Generalised additive models (GAMs) with Gamma error distributions and a
log link were fitted to the temporal trend in alpha diversity using the
mgcv R package v1.8-40 (Wood, 2020). As there was not a sediment sample
corresponding to each year of the microscopy-based monitoring record,
annual values of alpha diversity from 1945 to 2010 as measured by sedDNA
were estimated using the GAM fitted to the temporal trend. These
GAM-estimated annual values were then correlated with GAM-estimated
annual values of alpha diversity as measured by microscopy using a model
II regression with the lmodel2 R package v1.7-2 (Legendre et al .,
2018).
GAMs were fitted to the temporal trends in phylum relative abundance as
measured by sedDNA using Beta error distributions with a logit link,
which is suitable for proportion data. For the trends in phylum
occurrence as measured by microscopy, GAMs were fitted using Gamma error
distributions with a log link, which is suitable for positively skewed,
non-negative data (Anderson et al ., 2010; Simpson, 2018).

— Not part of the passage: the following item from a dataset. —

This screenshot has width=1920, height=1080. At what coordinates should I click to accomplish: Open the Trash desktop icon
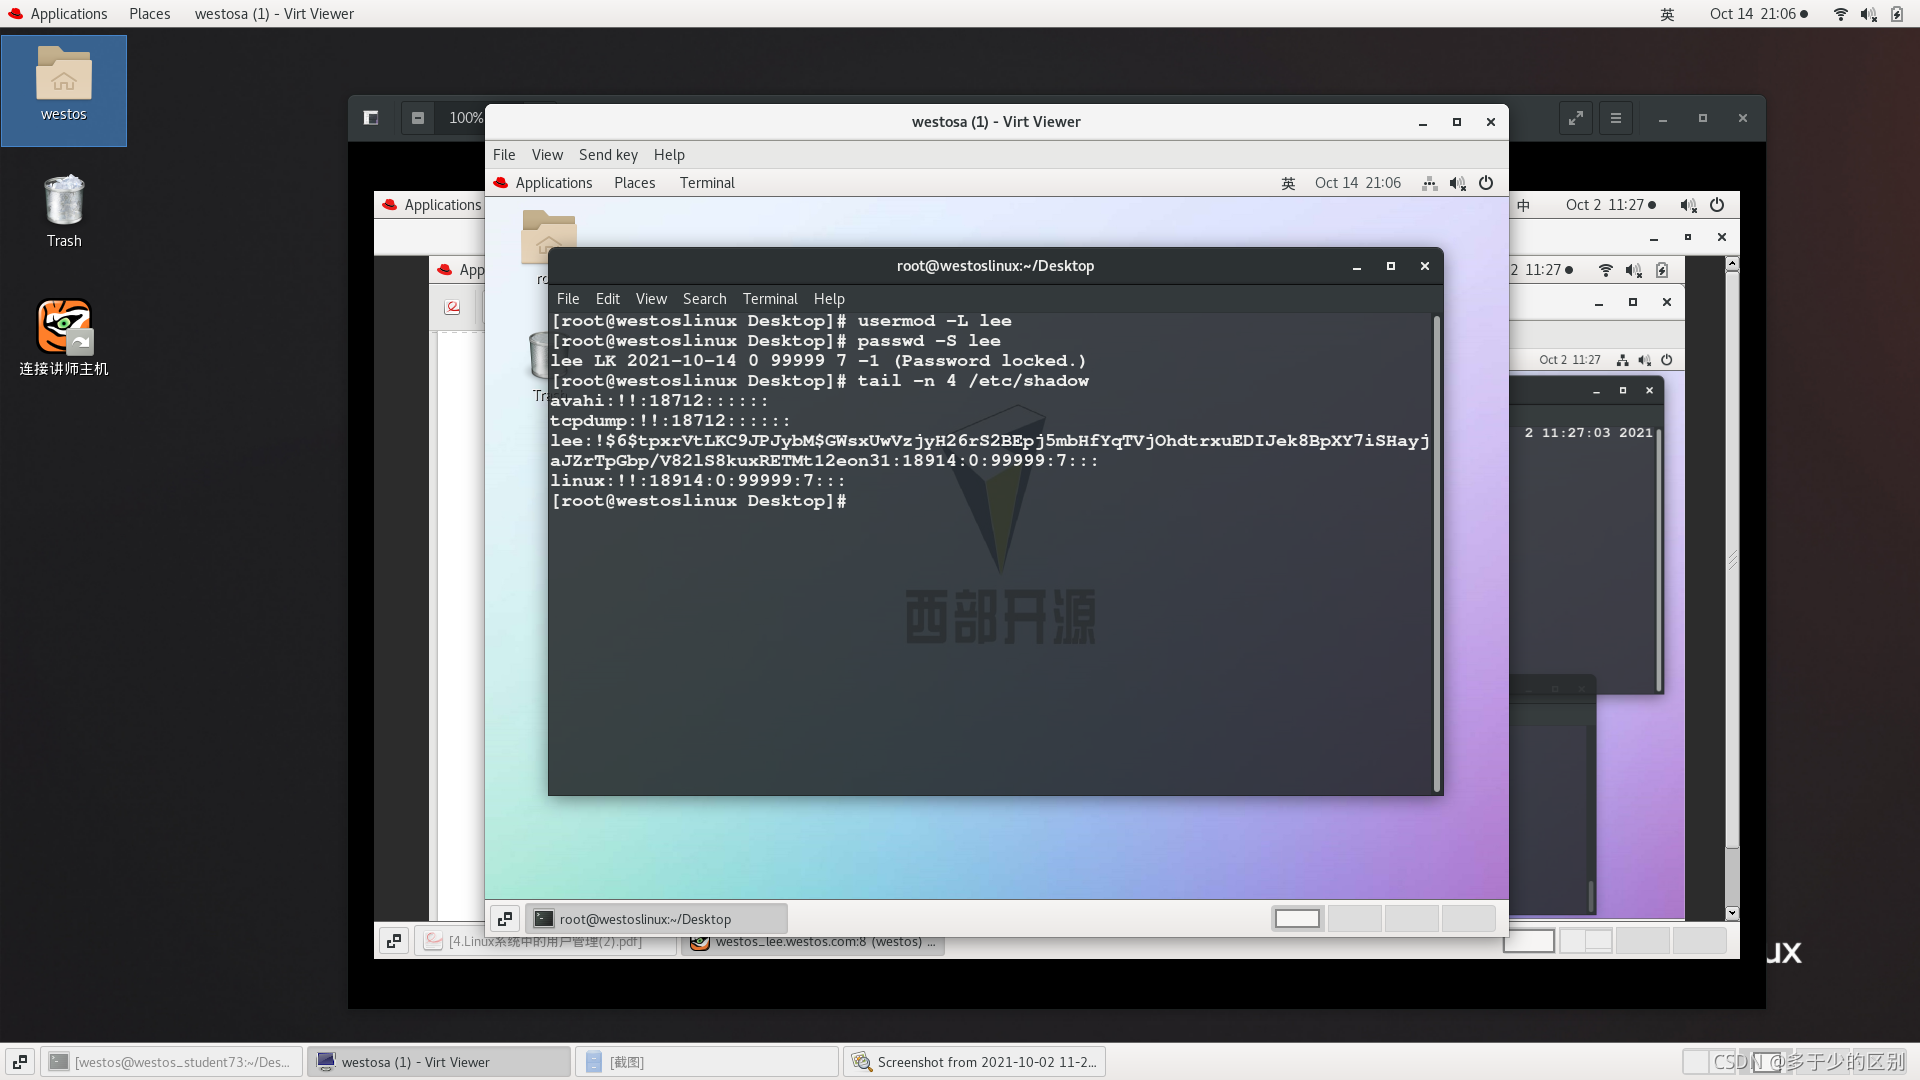(x=64, y=201)
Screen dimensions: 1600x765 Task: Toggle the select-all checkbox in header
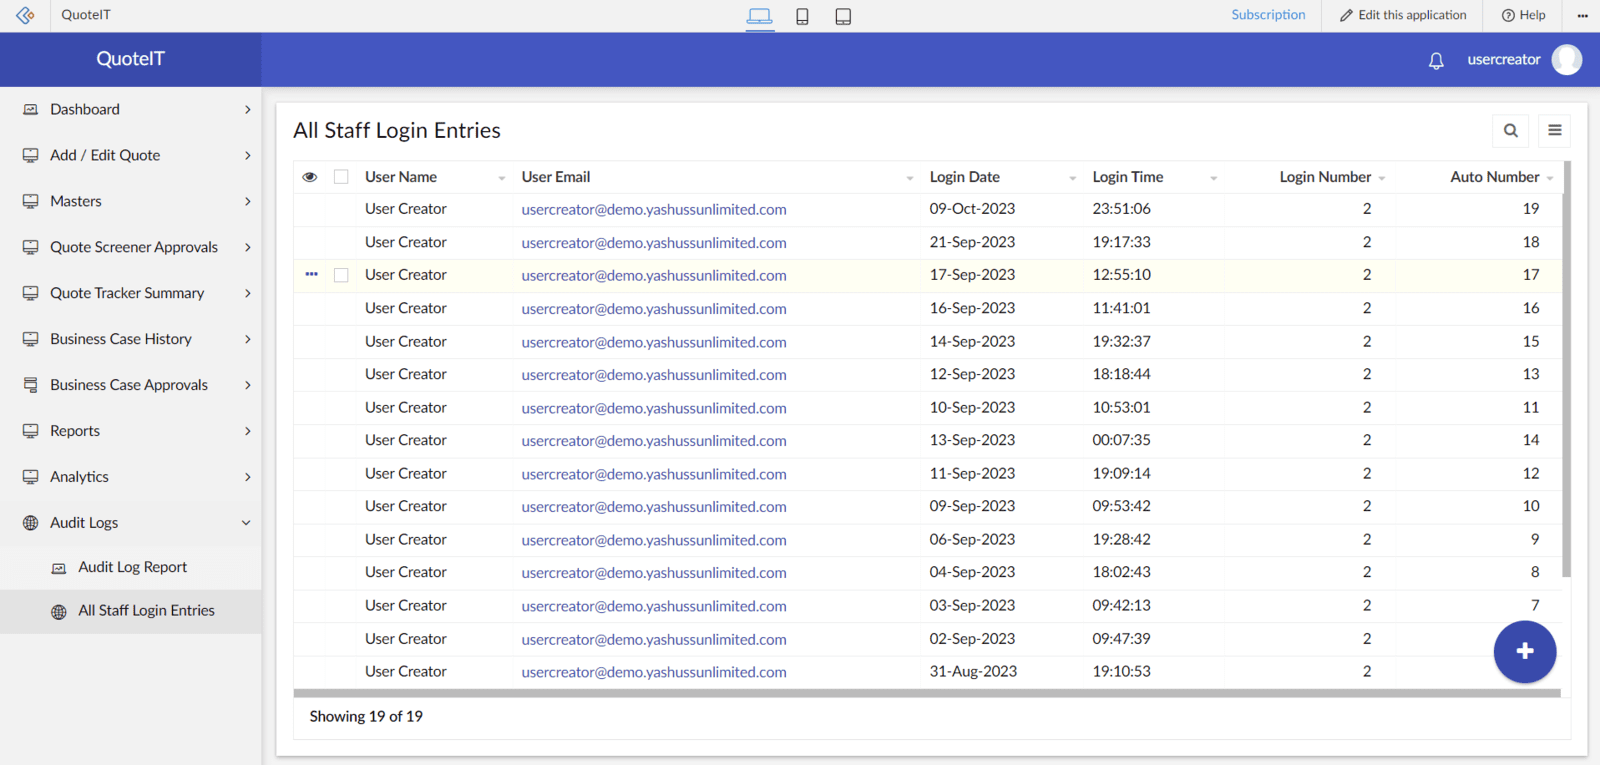(341, 177)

Restricted maximum likelihood (REML) was used as the smoothness
selection method for all GAMs (Simpson, 2018). Annual values of relative
abundance from 1945 to 2010 were estimated using the GAM fitted to the
temporal trend and correlated with the GAM-estimated annual values of
occurrence using a model II regression.
For each phylum, Venn diagrams were used to illustrate which genera were
uniquely detected using sedDNA, which were uniquely detected by
microscopy, and which were detected in both records. Venn diagrams were
produced with the eulerr R package v7.0.0 (Larsson, 2022), and all data
analysis was performed in R v4.2.1 (R Core Team, 2022).